■ **Written exercise**:
Answer these questions from the airline cabin design excerpt below:
1. By how much did Gulf Air cut its annual fuel bill by switching to thinner leather in its first-class seats?
2. In what year did J.P.A.'s first-class seats for Singapore first fly?
3. Which New York hotel's guest rooms did J.P.A. redesign in 2009?

■ **Document extract**:
+++

At the same time, nearly every surface on an airline seat has to be easily replaceable during the brief interval between landing and takeoff, so that if a passenger spills a glass of red wine the seat won’t have to be kept vacant for the following flight: a lost fare. No design change is made casually, because even small ones can affect operating costs. Gulf Air, which is based in Bahrain, reduced its annual fuel bill by a hundred and twenty thousand dollars a few years ago by using slightly thinner leather in the upholstery of its first-class seats—a change that involved just sixteen seats on fifteen planes.

Despite such challenges, J.P.A. created a first-class cabin for Singapore that was seductively different from anyone else’s. The seats, which could be transformed into fully flat beds, looked less like conventional airplane seats than like oversized wing chairs, each with its own ottoman, dining table, and wood-framed video monitor. (The “wood” was actually a delethalized photographic imitation.) The new seats first flew in 1998. They won many awards and remained in service in their original form for almost a decade. Their successors fly today.

The Singapore job enhanced J.P.A.’s reputation, and not just in aviation. The firm created a first-class lounge for Singapore Airlines at Changi Airport, and soon afterward it won contracts for several hotel renovations, including, in 2009, a hundred-million-dollar redesign of the guest rooms in the Pierre, in New York. (Most of J.P.A.’s hotel work is handled by a second office, in Singapore.) As a result, the firm’s portfolio grew to include luxury environments on a variety of scales, and Park’s conception of what J.P.A. does inside aircraft extended from the plane to the airport and beyond. “There are certain little events you experience as you progress through this promenade up to the plane,” he told me. “They should climax in your vision of the seat.”

+++

■ **Record set**:
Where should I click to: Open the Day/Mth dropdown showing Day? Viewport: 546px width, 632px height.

+++

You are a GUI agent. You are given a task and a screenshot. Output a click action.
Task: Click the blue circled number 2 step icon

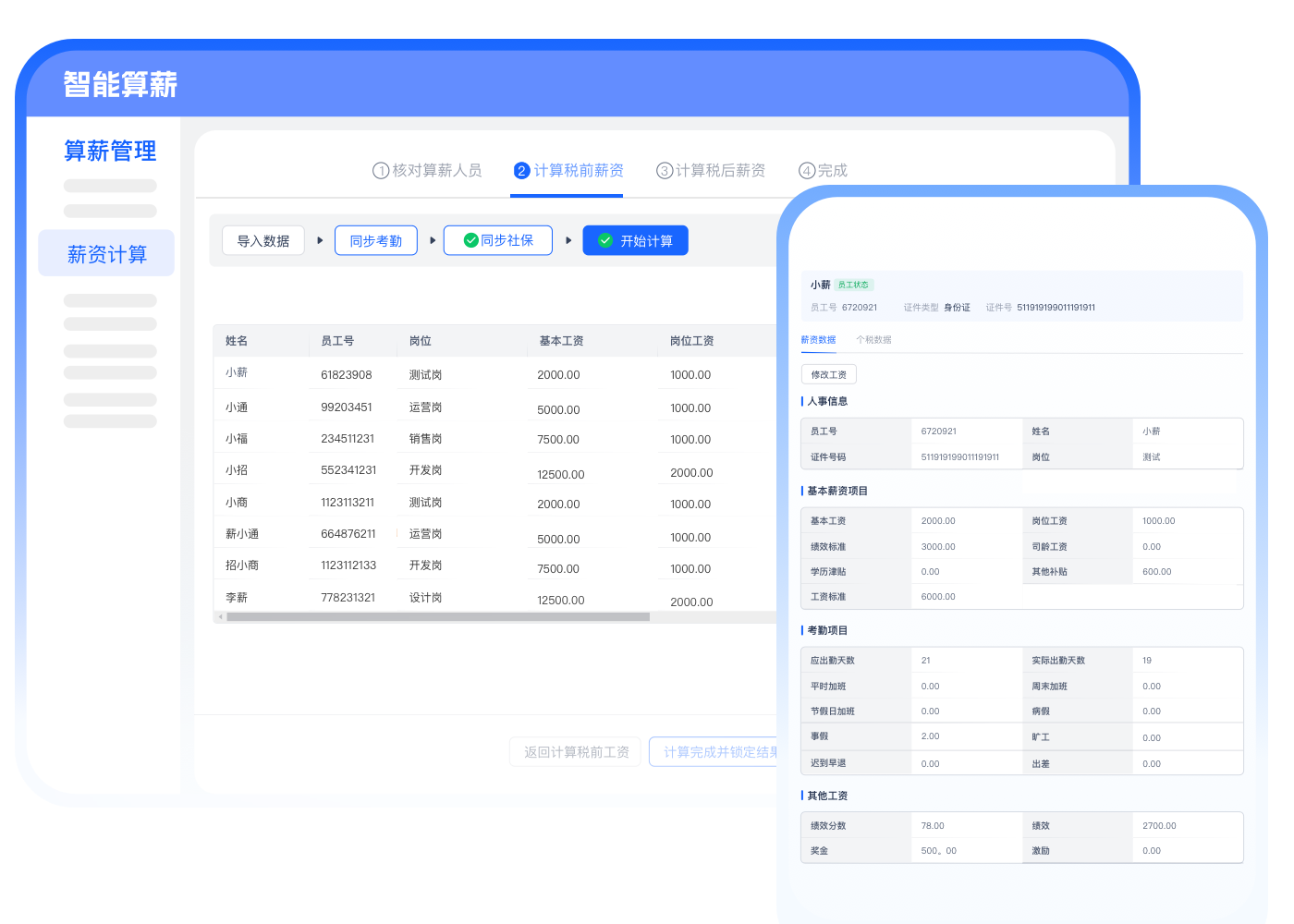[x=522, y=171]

+++

■ **Reply to the exercise**:
1. A hundred and twenty thousand dollars.
2. 1998.
3. The Pierre.